Shortly afterward, explosives in the 1979 Subaru coupe McKnight had left went off. The courthouse garage has two underground levels and four above ground. At least three other explosions followed, all thought to have started in the car. Authorities said McKnight went to the fourth floor, got off the elevator and immediately opened fire, killing Goldsberry and wounding Morrow and Fanole. McKnight tossed explosives -- some tentatively identified as pipe bombs -- as he walked through the fourth floor.

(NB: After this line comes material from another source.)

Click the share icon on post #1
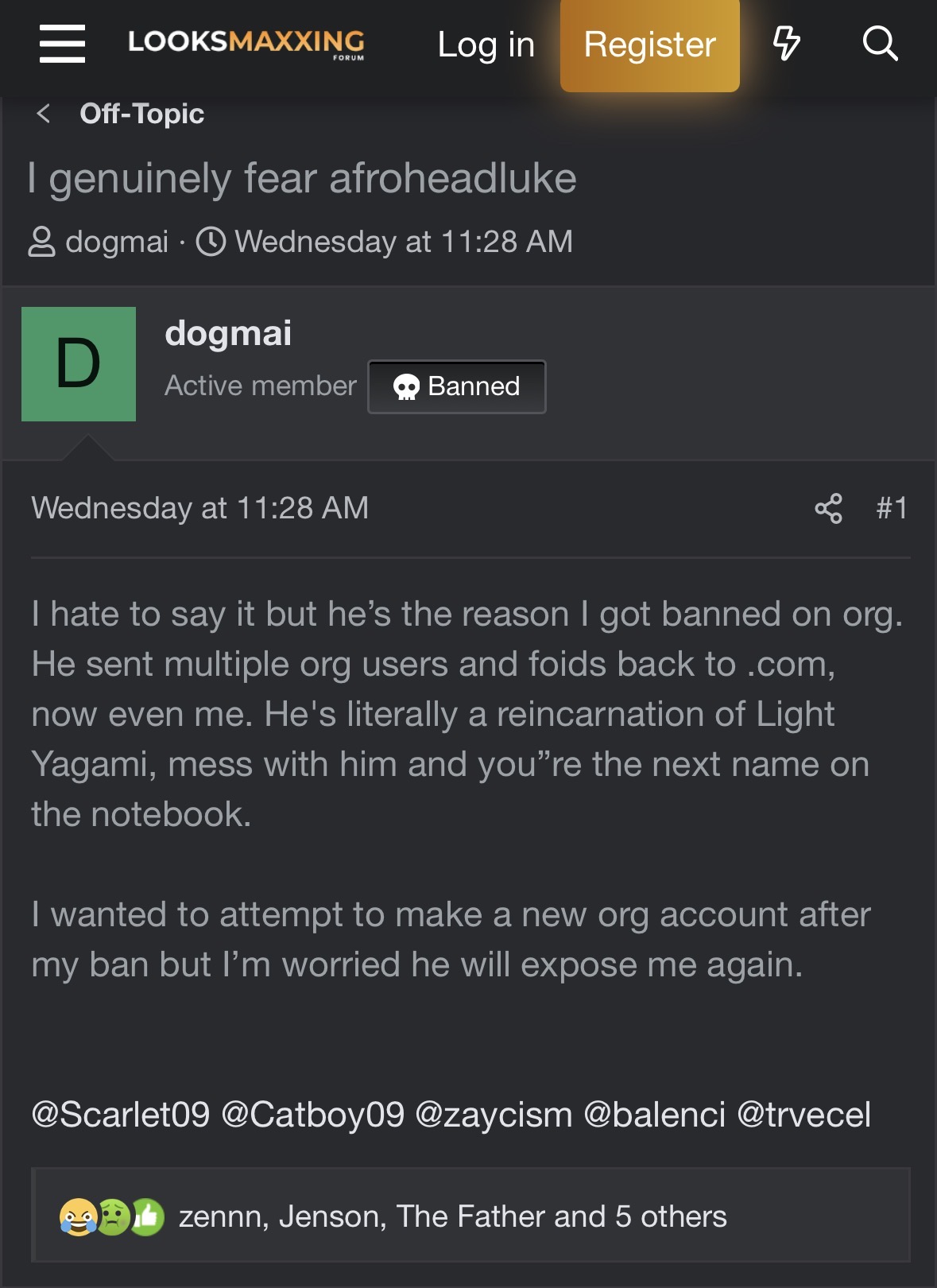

McKnight went to the clerk's office in the northwest corner of the building and told a woman, "You're not the one I'm looking for." Soon afterward, an explosive strapped to McKnight detonated. There were nine people in the clerk's office at the time. All took shelter in various offices. Law officers tried to telephone and page McKnight, who already had been identified by authorities. The women didn't respond because they didn't realize McKnight was dead. They finally were informed about 430 p.m.
Authorities said McKnight tried to take over the clerk's office, but he took no hostages before the explosion that killed him. Others in the building said 25 to 30 shots were fired in the 15 to 20 minutes before the gunfire ended. More than 100 law officers were sent to the scene, with at least 60 of them inside the building at the height of the action. Agencies involved included the KBI, FBI, Kansas Highway Patrol, Topeka Police Department, Shawnee County Sheriff's Department, U.S. Marshals Service and the Bureau of Alcohol, Tobacco and Firearms. Officers evacuated most of the more than five hundred federal building employees and those in the surrounding buildings. Federal judges and their staff members barricaded themselves in their offices, leaving only when reached by law officers. Kevin Streeter and Kirk Perkuhn, with Shirley Construction Company were installing bulletproof material in the U.S. attorney's office on the second floor of the federal building Wednesday morning. Perkuhn said he thought, "Man, this is bogus." Then he heard shots being fired. The two workmen quickly took refuge behind the wall. Streeter said, "That's the last thing you expect when you're a carpenter."
Authorities also had to deal with another man during the courthouse rampage. At first police thought the man was armed when, shortly before 1 p.m., he drove to the intersection of 4th and Kansas and was stopped by a highway patrol officer. Patti Kaeberle, police department spokeswoman, said the man "came to help," but voluntarily went to police headquarters. He had what appeared to be shotgun shells in a holster and Army ammunition cans in his car bus no guns. The man, Lawrence Lloyd, 43, was arrested and booked into Shawnee County Jail in connection with driving under the influence, jail officials said. He was released from jail Thursday.
Authorities expect the federal building to remain closed until Monday. It will take at least that long to make sure all the explosive devices have been removed and rendered safe. Employees at the federal building won't be able to retrieve their cars before Saturday. An FBI evidence response team and and ATF bomb team are expected to arrive today to assistant the crime scene. The two teams will be collecting evidence and handling other explosives that may still be there.